Prerequisites: SOC 101 with a minimum grade of "C" and Reading Proficiency

SOC 203. Introduction to Criminology. 3 Credit Hours.

Introduction to Criminology is a survey of classical and contemporary theories of crime, sources of crime, societal responses to crime, crime typology, and crime statistics. The relationship between crime and aspects of social structure and social institutions is examined.
Prerequisites: Reading Proficiency

SOC 204. Introduction to Family Studies. 3 Credit Hours.

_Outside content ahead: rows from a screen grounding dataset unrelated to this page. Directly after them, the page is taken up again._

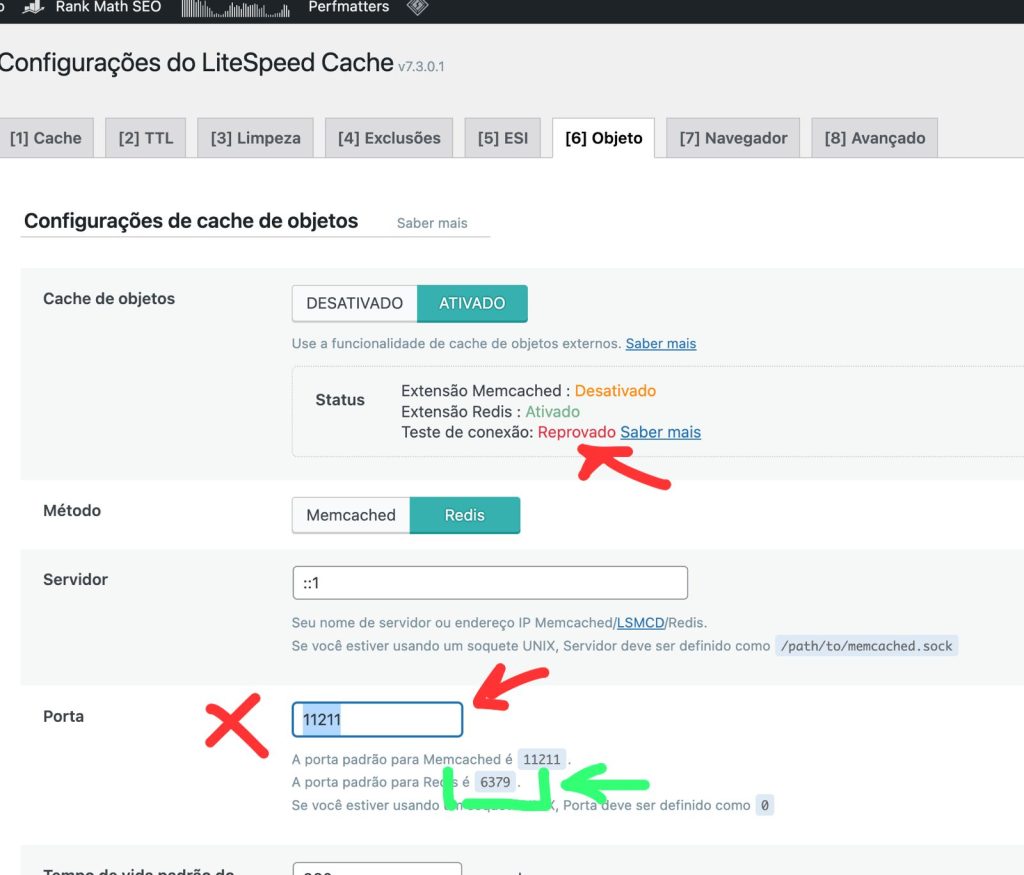Go to the [4] Exclusões tab
The height and width of the screenshot is (875, 1024).
tap(389, 138)
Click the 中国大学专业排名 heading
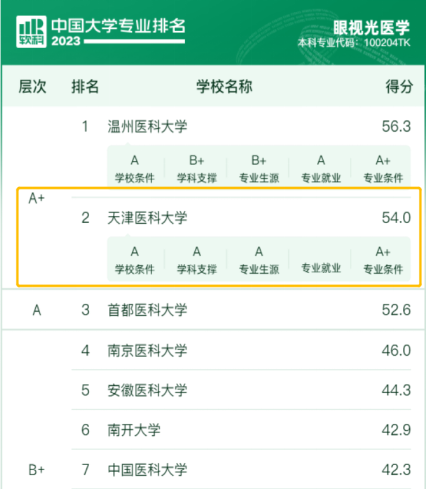 pos(118,26)

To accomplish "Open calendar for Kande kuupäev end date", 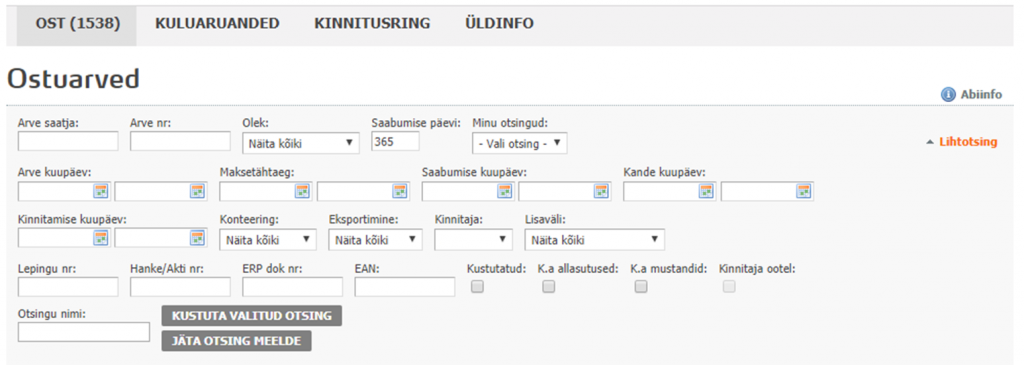I will click(x=803, y=191).
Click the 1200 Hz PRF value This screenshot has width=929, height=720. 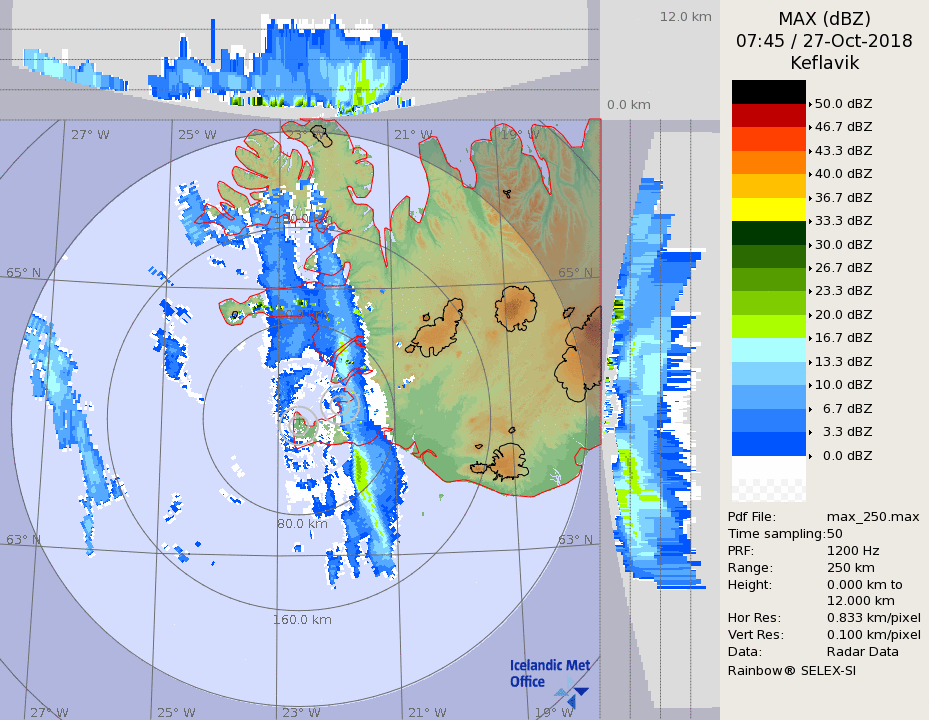(853, 550)
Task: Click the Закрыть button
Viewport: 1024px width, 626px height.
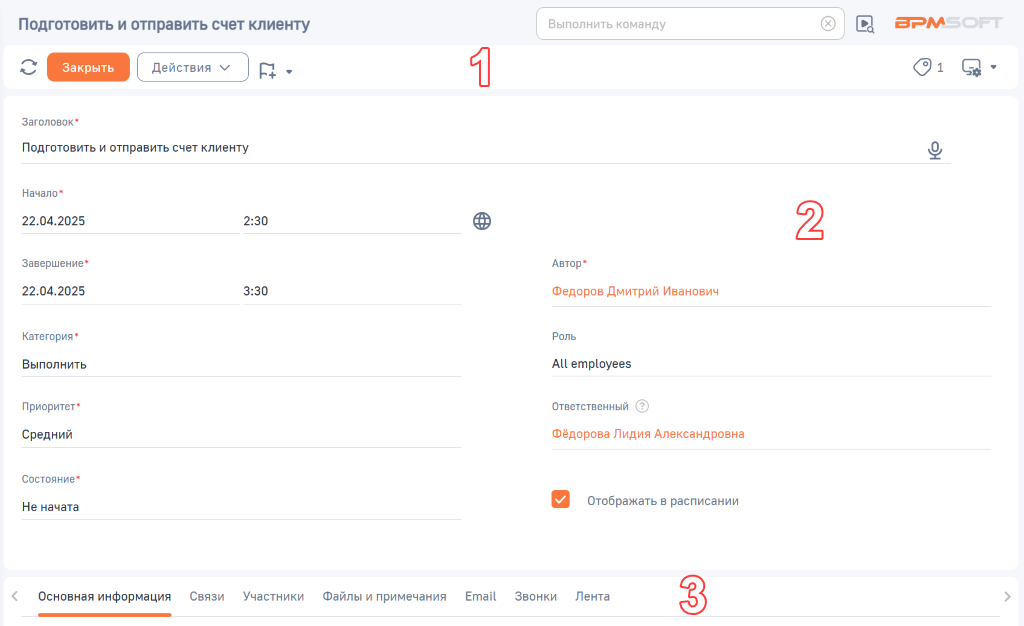Action: pyautogui.click(x=88, y=67)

Introduction to Family Studies is a survey of historic and contemporary dynamics of the family as a social institution. The course examines the social, interpersonal, structural, institutional, and cultural aspects of families over time and cross-culturally.
Prerequisites: Reading Proficiency

SOC 211. Substance Use, Abuse, and Dependence. 3 Credit Hours.

Substance Use, Abuse, and Dependence explores historical and sociological perspectives on the use, abuse, and dependence of psychoactive drugs. It presents an overview of the physiological processes and impacts on the person including risk factors related to addiction. The course is designed to understand the interdisciplinary approach to treatment and prevention, using tools which are sensitive to age, culture, and gender. Identifying the impact of substance abuse in current life situations and the effects of continued use and abuse is also explored.
Prerequisites: Reading Proficiency

SOC 212. Race and Ethnicity (MOTR SOCI 202). 3 Credit Hours.

Race and Ethnicity explores the social and historical processes that shape each concept, focusing on the consequences for students' everyday lives. Students investigate how each are embedded in societal systems of privilege and oppression. The course ultimately challenges common definitions of race and offers students the opportunity to understand their lives within the context of racial injustice, ethnic diversity, and socially created difference.
Prerequisites: SOC 101 with a minimum grade of "C" and Reading Proficiency

SOC 216. Introduction to Gender Studies (MOTR SOCI 203). 3 Credit Hours.

Introduction to Gender Studies is a survey of the interdisciplinary scientific study of gender in the United States and globally. The personal, social, structural, political, economic, cultural, and historical processes that shape and are shaped by gender and sex are explored. Contemporary social issues related to sex and gender including inequities, marginalization, and intersections with race, class, age, and sexuality will be evaluated. (Credit is only allowed for either SOC 216 or WMS 100.)